"One is absolutely sickened, not by the crimes that the wicked have committed, but by the punishments that the good have inflicted." -- Oscar Wilde

Sunday, February 17, 2013

Taiwan envoy meets AI official over death penalty issues

Taiwan's representative to France has accepted 106,000 signatures from French people urging Taiwan to retry a death-row convict and suspend executions as the 1st step toward abolition of the death penalty.

Michel Lu accepted the signatures from Genevieve Garrigos, head of the French chapter of Amnesty International (AI), at Taiwan's representative office in Paris Thursday.

AI, a non-government human rights organization, has been watching developments in the campaign for Taiwan to abrogate capital punishment since last December.

The London-headquartered NGO has also mobilized its members to write to President Ma Ying-jeou and Justice Minister Tseng Yung-fu, urging a retrial of death-row inmate Chiu Ho-shun and a suspension of executions.

During his meeting with Lu, Garrigos reiterated AI's stance and its expectations of Taiwan eventually abolishing the death penalty.

As to the Chiu case, Lu denied AI's allegations that Chiu was tortured into confessing to a crime and that the two prosecutors and 10 police officers investigating the case have since been impeached.

Lu also told Garrigos that Taiwan's government has promoted public debate on whether the death penalty should be phased out.

In line with traditional Chinese thinking that those who commit crime should be punished, Lu said, up to 76.7 % of Taiwan's people are still opposed to abrogation of capital punishment, a sentiment that is clear from the results of a series of public opinion polls.

As Taiwan is a country that upholds rule of law, its government must execute the death penalty in accordance with the law before such a penalty is abolished, Lu said.

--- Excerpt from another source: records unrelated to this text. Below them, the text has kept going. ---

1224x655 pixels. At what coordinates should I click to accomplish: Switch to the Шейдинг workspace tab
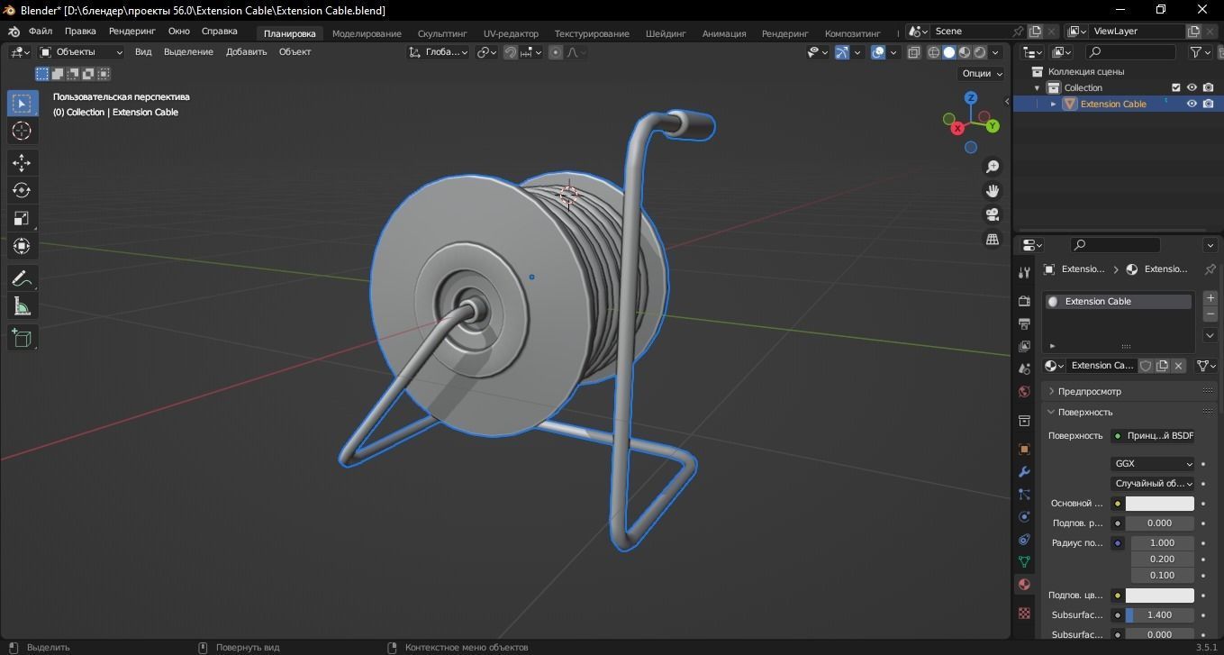666,33
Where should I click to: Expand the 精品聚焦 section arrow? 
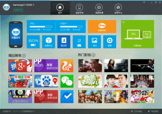pyautogui.click(x=24, y=56)
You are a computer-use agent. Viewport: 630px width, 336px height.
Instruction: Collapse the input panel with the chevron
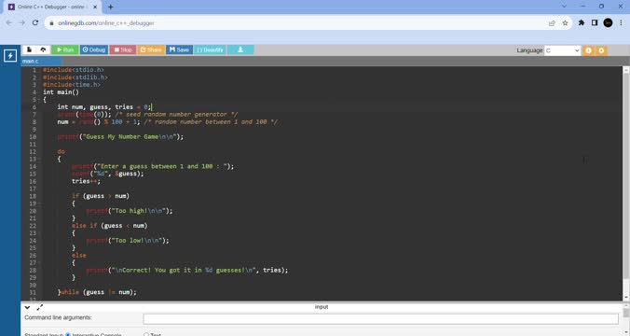click(27, 307)
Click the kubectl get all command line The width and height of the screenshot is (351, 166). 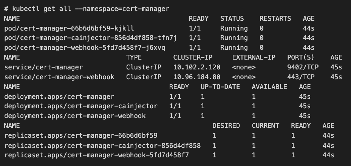(x=87, y=9)
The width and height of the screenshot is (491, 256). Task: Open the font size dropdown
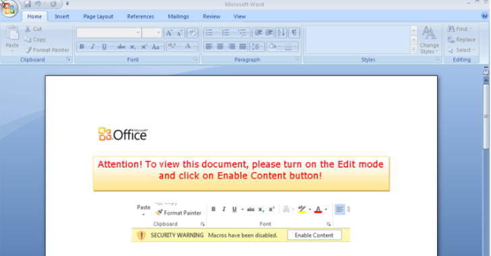158,33
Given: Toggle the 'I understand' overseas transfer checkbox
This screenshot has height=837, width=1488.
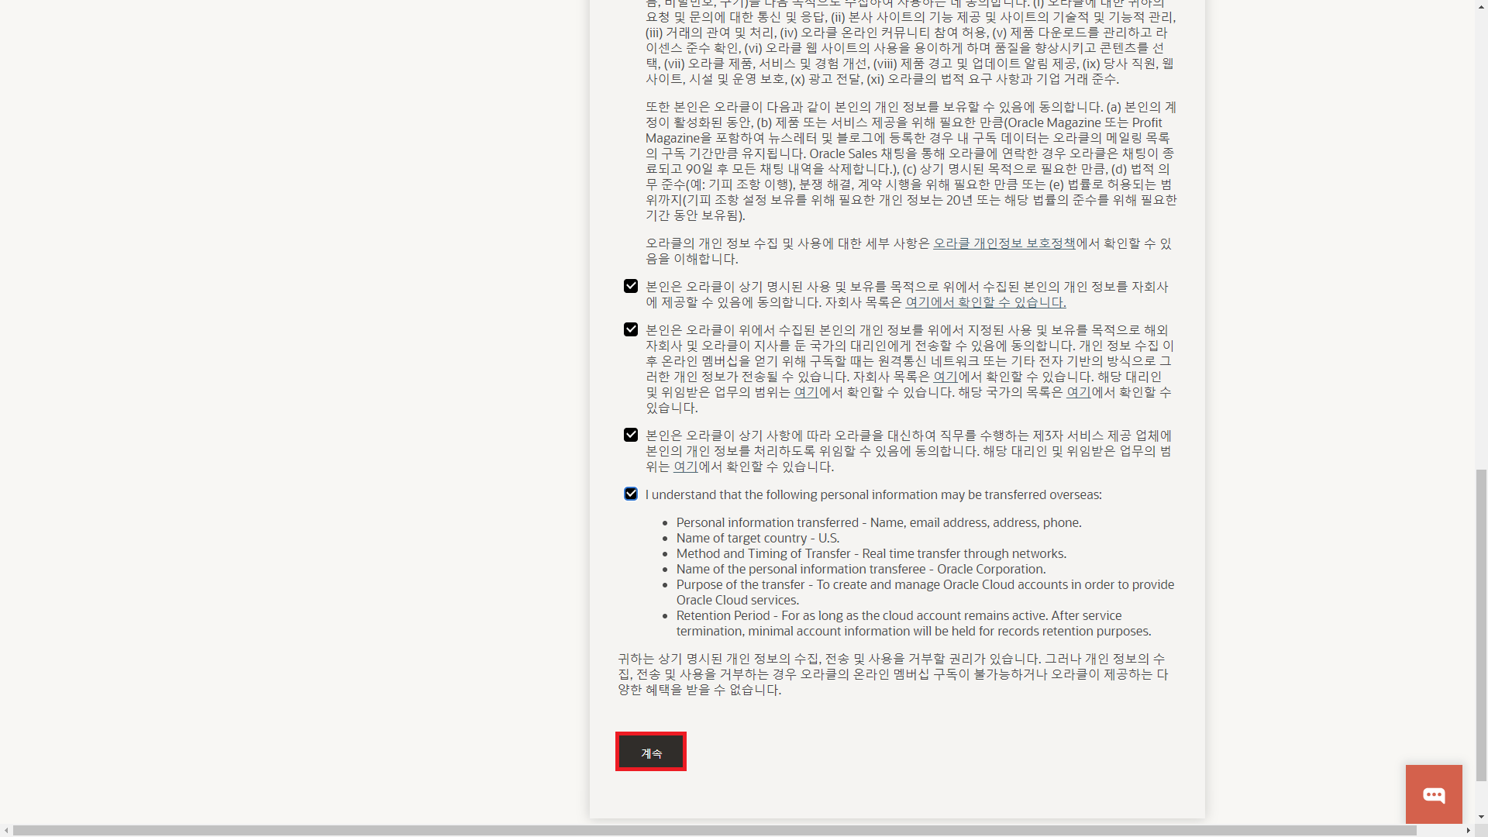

Nevertheless, he went on, the government respects AI's stance and its appeals and is more than willing to continue dialogue with its representatives to boost mutual understanding.

In response, Garrigos expressed gratitude for Lu's explanations, but reaffirmed AI's hope that Taiwan will suspend executions pending eventual abrogation of the penalty.

Garrigos said AI would like to provide more data to prove that crime rates in countries that have abolished capital punishment have not risen in the wake of the abrogation and that she is willing to travel to Taiwan.